課題:
品質管理の本質を扱った本文で、品質の定義の中でとりわけ大事なキーワードとされている二つの語は何ですか。

本文:
####################

基礎から学ぶQMSの本質 第20回 品質管理の本質(2016-6-6)
2016.06.06
前回で管理とは何かについての解説を終えましたので,今回はこれまでの総まとめとして,品質管理とはいったい何であったかを振り返りたいと思います.
まずは品質管理の「品質」について,その深淵なる意味合いを6回(第1回~第6回)に渡って解説しました.
品質の意味を端的に言えば,
“顧客の使用目的,要求(事項)や期待を,提供した製品・サービスがいかに満たしているか(合致しているか)”
を表すものでした.
ということは,顧客が求めているモノを満たした製品・サービスが“品質が良い(高い)”となり,一方で満たなかった製品・サービスは“品質が悪い(低い)”になります.
また,この品質の定義の中でとりわけ大事なキーワードは「顧客」と「製品」であるとも述べました.
つまり,誰に何を提供しているかを明らかにすることが大切であることを示唆しているのですが,当たり前のように見えて,実はよく考えてみるとそれが意外に難しいとも言いました.
“誰に” とはまさに顧客のことですが,それには製品を使用する人,お金を払う人,どの製品が良いかの選択する人などがいて,いつも同じ人物であるとは限りません.
B to B企業であれば,設計部門や購買部門の誰が自社の製品の決定に影響を与えるキーパーソンであるかを明らかにすることが事業運営上とても大事です.地域社会,世間の関心にも注意を払わなければなりません.

####################

データ抜粋:
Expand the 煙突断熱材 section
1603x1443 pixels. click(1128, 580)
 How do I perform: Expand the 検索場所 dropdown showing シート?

####################

回答:
「顧客」と「製品」です。